▶ **DIRECTIONS FOR THIS TASK**:
Take the data below and filter it for lines containing the word "will"; show each line found.

(Stored data)
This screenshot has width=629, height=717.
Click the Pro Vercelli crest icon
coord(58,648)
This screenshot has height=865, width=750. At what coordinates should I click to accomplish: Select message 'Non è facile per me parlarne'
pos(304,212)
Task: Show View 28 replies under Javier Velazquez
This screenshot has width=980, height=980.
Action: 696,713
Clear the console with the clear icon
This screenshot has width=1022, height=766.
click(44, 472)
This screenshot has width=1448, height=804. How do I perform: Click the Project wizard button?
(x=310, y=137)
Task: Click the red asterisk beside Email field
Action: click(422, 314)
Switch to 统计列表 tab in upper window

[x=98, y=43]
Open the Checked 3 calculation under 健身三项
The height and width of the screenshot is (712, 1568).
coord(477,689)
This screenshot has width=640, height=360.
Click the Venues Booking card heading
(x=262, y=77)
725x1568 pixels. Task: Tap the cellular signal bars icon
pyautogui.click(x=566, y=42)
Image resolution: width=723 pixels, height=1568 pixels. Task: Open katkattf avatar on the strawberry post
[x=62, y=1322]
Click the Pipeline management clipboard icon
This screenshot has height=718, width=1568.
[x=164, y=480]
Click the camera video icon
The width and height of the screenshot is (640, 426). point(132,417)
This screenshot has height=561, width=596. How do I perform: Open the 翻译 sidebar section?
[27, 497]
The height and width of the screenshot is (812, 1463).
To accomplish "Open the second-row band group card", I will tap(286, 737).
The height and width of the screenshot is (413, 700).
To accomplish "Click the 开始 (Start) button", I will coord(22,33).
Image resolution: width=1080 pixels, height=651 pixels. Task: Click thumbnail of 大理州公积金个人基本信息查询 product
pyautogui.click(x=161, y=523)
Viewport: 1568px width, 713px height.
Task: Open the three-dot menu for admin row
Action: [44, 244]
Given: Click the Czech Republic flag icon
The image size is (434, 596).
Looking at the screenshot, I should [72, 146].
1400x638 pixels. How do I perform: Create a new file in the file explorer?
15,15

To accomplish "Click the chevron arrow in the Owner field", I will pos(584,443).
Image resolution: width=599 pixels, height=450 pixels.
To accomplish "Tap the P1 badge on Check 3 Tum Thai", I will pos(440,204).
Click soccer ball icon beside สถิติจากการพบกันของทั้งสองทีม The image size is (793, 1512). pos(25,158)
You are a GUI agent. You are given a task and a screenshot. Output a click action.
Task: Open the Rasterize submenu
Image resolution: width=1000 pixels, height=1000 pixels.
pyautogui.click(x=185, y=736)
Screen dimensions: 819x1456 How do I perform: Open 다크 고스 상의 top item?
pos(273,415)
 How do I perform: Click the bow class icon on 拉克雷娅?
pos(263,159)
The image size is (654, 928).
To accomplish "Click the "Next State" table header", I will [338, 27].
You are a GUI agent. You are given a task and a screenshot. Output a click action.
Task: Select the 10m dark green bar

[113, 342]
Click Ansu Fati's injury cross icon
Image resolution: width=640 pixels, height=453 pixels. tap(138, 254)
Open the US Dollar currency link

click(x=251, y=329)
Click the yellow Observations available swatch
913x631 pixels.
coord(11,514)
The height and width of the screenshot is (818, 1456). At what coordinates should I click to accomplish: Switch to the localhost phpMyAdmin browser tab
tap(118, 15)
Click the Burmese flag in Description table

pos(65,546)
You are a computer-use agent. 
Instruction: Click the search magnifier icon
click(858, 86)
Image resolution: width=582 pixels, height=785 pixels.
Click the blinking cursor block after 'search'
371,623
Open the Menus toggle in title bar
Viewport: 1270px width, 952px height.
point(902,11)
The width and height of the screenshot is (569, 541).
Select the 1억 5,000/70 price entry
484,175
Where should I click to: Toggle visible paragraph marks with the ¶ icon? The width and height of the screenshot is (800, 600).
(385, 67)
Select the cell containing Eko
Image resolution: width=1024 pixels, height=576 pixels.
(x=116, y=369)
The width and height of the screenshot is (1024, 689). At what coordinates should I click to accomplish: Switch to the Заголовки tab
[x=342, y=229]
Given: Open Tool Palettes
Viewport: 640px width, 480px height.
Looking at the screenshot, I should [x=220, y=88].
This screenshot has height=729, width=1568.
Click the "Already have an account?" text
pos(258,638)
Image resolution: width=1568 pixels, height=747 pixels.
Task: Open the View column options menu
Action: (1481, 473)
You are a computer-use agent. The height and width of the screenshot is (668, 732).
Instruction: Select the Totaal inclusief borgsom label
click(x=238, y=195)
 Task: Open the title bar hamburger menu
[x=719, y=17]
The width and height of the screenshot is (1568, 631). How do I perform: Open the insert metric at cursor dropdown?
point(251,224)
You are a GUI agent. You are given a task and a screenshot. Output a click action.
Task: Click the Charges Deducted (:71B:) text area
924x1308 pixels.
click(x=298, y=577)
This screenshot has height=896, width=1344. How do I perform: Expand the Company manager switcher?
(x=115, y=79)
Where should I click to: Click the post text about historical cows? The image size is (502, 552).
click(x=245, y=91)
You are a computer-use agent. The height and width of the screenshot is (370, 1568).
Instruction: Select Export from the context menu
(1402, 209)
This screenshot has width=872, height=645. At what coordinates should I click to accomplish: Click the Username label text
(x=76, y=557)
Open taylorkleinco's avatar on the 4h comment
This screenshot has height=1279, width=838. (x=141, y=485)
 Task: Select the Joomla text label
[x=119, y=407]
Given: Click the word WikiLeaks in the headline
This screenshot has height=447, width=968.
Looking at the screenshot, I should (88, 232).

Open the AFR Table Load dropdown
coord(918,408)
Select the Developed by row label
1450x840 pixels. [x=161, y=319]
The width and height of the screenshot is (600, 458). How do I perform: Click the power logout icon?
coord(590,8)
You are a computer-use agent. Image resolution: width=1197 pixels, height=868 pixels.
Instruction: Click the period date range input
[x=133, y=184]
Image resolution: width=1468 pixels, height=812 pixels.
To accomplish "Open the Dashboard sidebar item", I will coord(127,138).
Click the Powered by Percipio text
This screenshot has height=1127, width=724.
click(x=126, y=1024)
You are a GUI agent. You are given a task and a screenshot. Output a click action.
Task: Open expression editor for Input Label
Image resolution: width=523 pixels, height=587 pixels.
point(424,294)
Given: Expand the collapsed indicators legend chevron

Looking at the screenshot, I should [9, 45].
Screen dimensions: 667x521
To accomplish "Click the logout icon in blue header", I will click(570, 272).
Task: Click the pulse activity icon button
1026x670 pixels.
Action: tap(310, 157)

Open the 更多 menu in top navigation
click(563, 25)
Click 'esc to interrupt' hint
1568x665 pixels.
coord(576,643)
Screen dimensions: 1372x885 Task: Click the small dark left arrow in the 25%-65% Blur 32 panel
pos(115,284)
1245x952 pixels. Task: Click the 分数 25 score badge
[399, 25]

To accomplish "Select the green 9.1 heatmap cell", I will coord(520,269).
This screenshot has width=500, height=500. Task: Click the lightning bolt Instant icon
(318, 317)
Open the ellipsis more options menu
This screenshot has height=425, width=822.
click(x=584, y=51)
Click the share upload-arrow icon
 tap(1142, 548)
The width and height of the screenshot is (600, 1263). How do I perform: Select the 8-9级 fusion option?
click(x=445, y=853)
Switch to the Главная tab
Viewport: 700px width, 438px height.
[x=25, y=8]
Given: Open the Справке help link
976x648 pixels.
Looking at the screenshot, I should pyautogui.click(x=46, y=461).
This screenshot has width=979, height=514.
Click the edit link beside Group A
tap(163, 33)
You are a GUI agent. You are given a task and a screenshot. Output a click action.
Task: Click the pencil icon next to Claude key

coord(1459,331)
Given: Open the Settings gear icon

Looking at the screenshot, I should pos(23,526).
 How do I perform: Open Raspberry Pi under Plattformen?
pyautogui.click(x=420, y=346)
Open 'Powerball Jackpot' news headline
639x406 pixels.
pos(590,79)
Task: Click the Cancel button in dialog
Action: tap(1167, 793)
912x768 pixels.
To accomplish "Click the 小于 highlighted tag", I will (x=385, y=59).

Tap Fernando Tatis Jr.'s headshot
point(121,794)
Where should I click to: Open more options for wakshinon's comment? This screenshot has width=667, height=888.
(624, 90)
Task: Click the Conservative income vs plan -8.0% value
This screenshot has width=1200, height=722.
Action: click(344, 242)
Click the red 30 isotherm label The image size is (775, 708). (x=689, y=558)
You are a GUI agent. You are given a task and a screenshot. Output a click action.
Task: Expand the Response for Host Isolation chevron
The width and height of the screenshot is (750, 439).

▶ **RESPONSE TO THIS TASK**:
To accomplish "Open the second-row band group card", I will tap(286, 737).
To accomplish "Click the 开始 (Start) button", I will coord(22,33).
To accomplish "Click the chevron arrow in the Owner field", I will pos(584,443).
To accomplish "Tap the P1 badge on Check 3 Tum Thai", I will pos(440,204).
To accomplish "Click the "Next State" table header", I will [338, 27].
To accomplish "Open the Dashboard sidebar item", I will coord(127,138).
To accomplish "Click the logout icon in blue header", I will click(570, 272).
To accomplish "Select the green 9.1 heatmap cell", I will coord(520,269).
To accomplish "Click the 小于 highlighted tag", I will (x=385, y=59).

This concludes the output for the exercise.